Environnement et la gestion des déchets industriels.

Les ICTAM sont particulièrement sensibles aux enjeux environnementaux (1). Du fait de leur place dans le processus de production et de leurs responsabilités professionnelles, ils peuvent jouer un rôle déterminant.

Faire de la question environnementale un enjeu majeur, c’est refuser de se limiter à la nécessaire évolution des comportements de consommation et interroger le mode de production des richesses, le sens et le contenu de la croissance.

Le réchauffement climatique, la raréfaction des ressources naturelles, le recul de la biodiversité longtemps niés ou minorés, sont aujourd’hui flagrants, dépassant même les prévisions les plus pessimistes. Si la prise en compte de ces questions a progressé, la déconnexion entre les enjeux sociaux et les enjeux environnementaux permet à de nombreuses multinationales de surfer sur une communication «verte» pour masquer leurs pratiques polluantes pour l’environnement et toxiques pour les travailleurs et travailleuses : c’est le capitalisme vert.

Le changement climatique est intrinsèquement lié aux effets du mode de production : LES 1% LES PLUS RICHES DU MONDE ONT UNE EMPREINTE CARBONE MOYENNE 175 FOIS SUPÉRIEURE À CELLE DES 10 % LES PLUS PAUVRES (2).

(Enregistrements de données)
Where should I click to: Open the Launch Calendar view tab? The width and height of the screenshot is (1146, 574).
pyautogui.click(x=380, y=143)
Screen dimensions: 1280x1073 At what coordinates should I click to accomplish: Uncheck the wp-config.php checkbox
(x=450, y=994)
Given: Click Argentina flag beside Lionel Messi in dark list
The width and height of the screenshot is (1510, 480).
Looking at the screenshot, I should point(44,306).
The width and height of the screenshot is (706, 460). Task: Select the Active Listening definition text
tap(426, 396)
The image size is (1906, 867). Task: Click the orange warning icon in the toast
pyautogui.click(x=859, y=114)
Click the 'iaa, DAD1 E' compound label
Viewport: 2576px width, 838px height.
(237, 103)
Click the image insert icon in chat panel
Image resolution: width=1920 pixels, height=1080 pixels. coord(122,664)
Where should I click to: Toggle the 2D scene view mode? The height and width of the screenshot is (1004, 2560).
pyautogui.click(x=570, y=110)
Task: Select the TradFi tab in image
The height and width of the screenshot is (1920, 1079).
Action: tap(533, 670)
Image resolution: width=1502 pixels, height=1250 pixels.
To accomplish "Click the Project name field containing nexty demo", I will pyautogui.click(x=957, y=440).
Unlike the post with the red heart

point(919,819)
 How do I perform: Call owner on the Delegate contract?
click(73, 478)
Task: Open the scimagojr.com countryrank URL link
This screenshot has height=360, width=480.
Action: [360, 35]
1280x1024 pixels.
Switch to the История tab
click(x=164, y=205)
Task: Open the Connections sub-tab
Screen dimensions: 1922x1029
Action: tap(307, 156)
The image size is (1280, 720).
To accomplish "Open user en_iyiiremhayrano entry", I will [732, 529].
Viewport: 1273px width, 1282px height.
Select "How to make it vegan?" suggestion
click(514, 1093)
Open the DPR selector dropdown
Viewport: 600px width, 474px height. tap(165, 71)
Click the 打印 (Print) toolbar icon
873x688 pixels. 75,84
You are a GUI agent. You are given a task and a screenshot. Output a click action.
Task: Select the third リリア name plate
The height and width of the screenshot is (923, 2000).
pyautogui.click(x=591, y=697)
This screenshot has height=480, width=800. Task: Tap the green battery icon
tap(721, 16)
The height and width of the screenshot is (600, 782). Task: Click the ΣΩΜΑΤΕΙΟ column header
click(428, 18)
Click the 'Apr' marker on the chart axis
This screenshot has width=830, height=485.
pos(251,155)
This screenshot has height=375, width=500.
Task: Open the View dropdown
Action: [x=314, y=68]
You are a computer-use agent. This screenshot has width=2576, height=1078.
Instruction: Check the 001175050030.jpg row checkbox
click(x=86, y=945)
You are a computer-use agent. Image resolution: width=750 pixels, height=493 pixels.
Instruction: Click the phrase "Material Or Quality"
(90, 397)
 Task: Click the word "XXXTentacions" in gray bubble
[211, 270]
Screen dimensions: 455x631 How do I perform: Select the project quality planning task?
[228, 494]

## Votre objectif
Selon le texte sur l'environnement, combien de fois l'empreinte carbone moyenne des 1 % les plus riches du monde est-elle supérieure à celle des 10 % les plus pauvres ? Les entrées forment un matériau distinct du texte.

## Résultat attendu
Elle est 175 fois supérieure.